━━━━━ Stored rows ━━━━━

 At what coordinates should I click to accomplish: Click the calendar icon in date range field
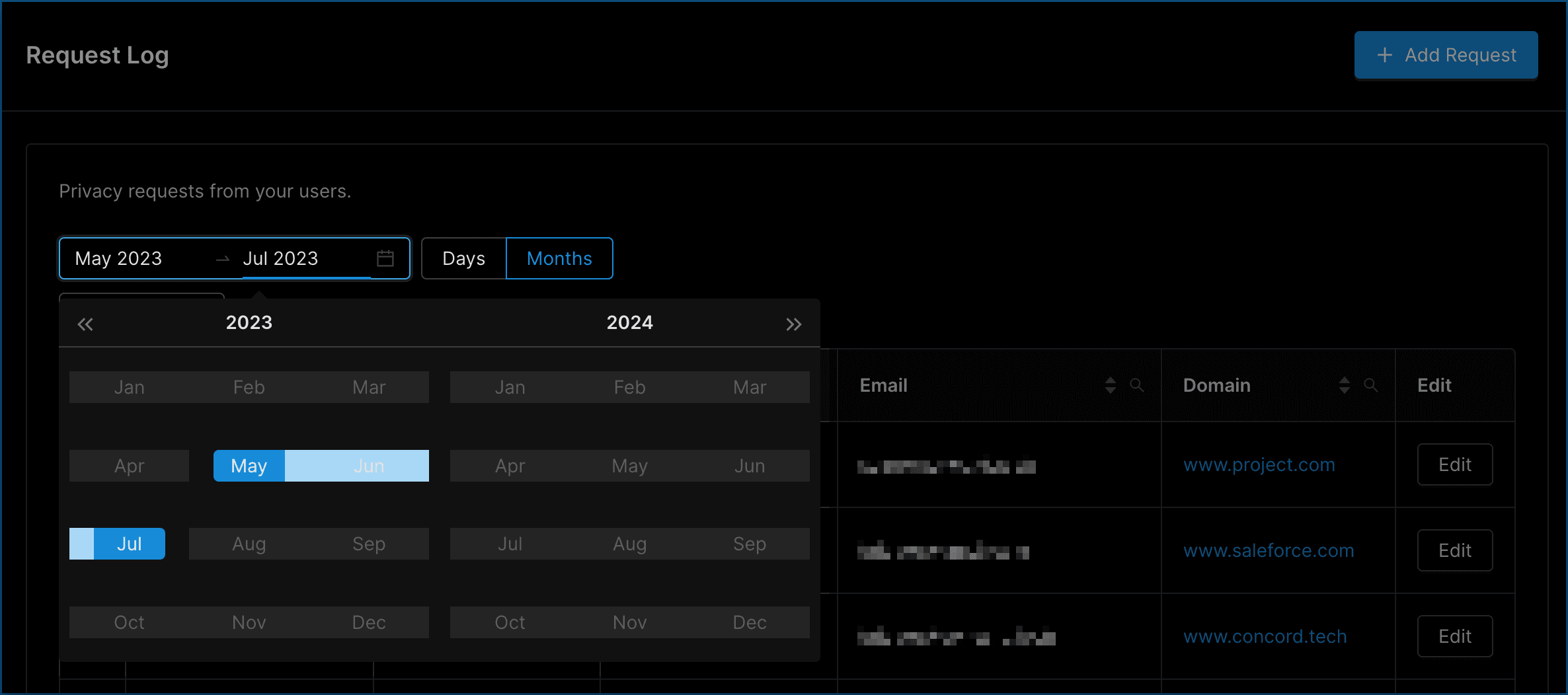point(385,258)
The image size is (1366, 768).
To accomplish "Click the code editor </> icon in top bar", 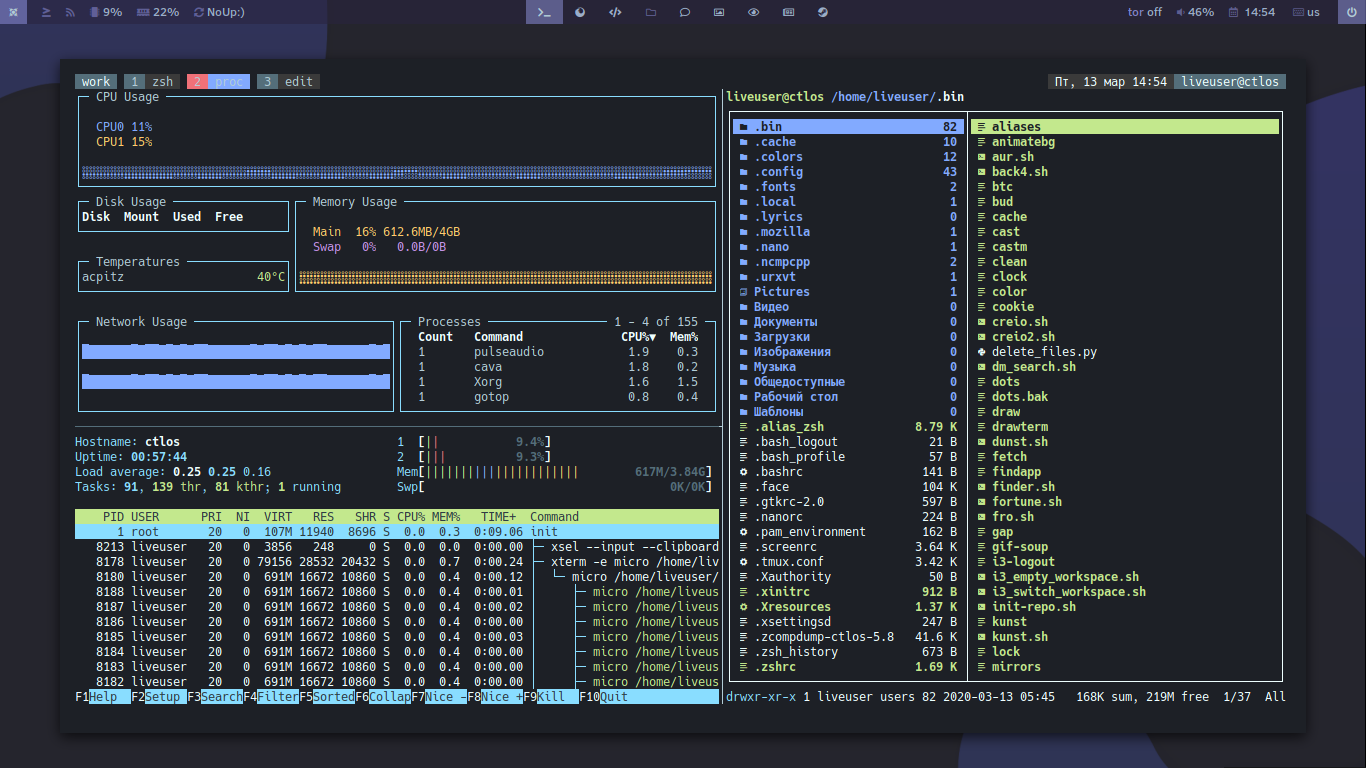I will point(615,12).
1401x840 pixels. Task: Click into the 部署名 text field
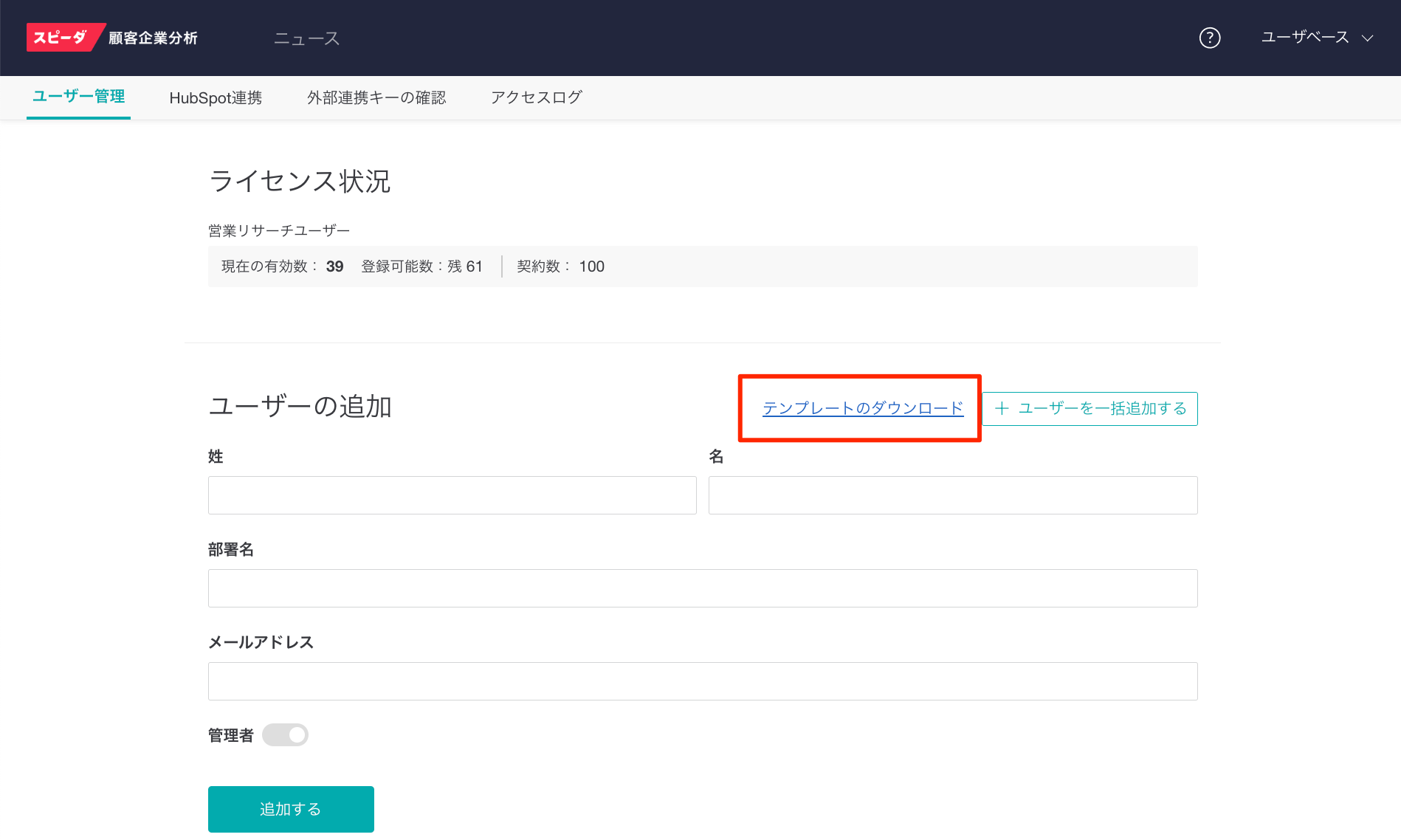[702, 588]
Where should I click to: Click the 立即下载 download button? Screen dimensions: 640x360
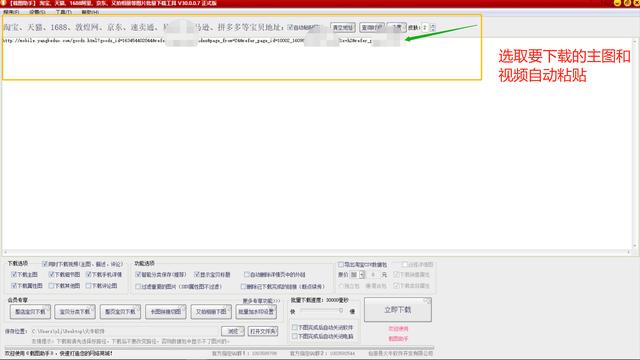click(x=398, y=310)
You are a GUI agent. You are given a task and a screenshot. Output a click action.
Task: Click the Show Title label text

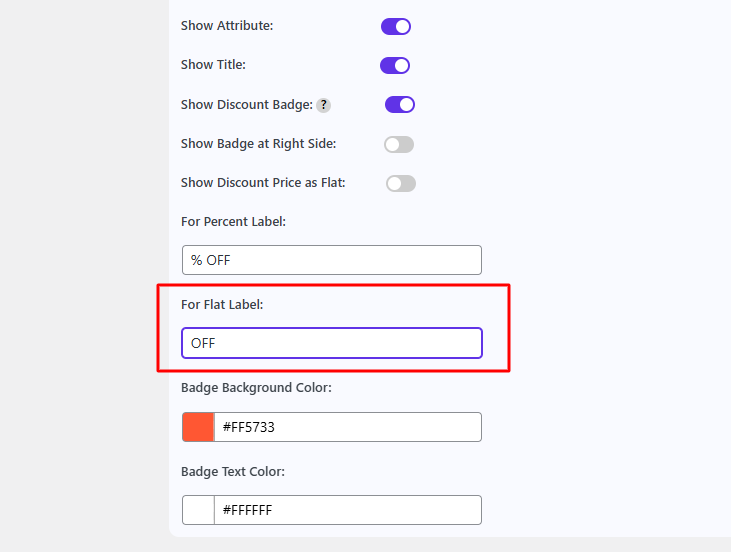pos(214,65)
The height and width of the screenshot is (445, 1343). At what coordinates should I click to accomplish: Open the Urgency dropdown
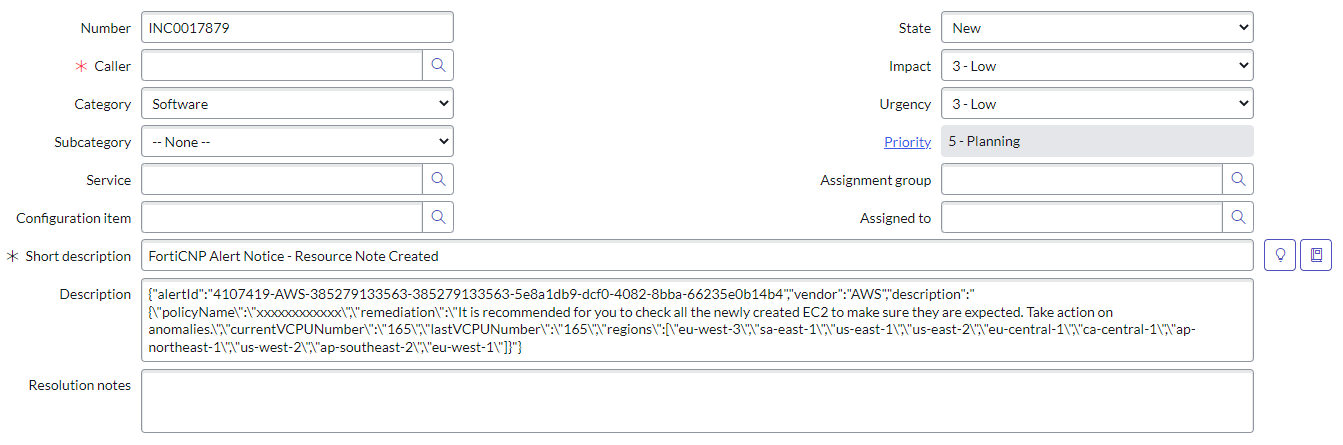[1097, 104]
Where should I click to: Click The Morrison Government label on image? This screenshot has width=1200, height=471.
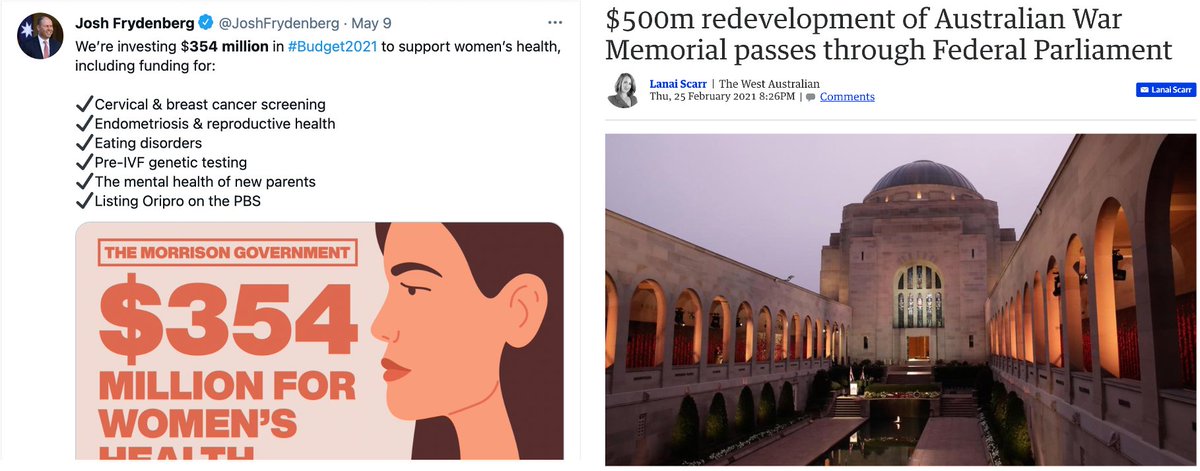(226, 252)
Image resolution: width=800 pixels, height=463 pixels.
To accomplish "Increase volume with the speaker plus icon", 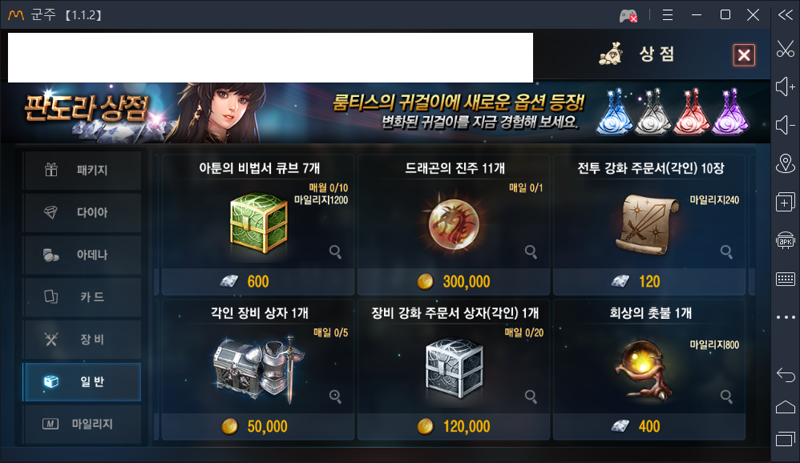I will 785,87.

━━━━━

Problem details
Copy the lines of the data above word for word, starting at the line that contains "1401x840 pixels. Task: Click" and ending at the line that contains "[1097, 104]". Leave the pictures out.

Correct answer
1401x840 pixels. Task: Click into the 部署名 text field
[702, 588]
Where should I click to: Click the 立即下载 download button? Screen dimensions: 640x360
click(x=398, y=310)
You are a GUI agent. You are given a task and a screenshot. Output a click action.
Task: Click the Show Title label text

pos(214,65)
The height and width of the screenshot is (445, 1343). At what coordinates should I click to accomplish: Open the Urgency dropdown
[1097, 104]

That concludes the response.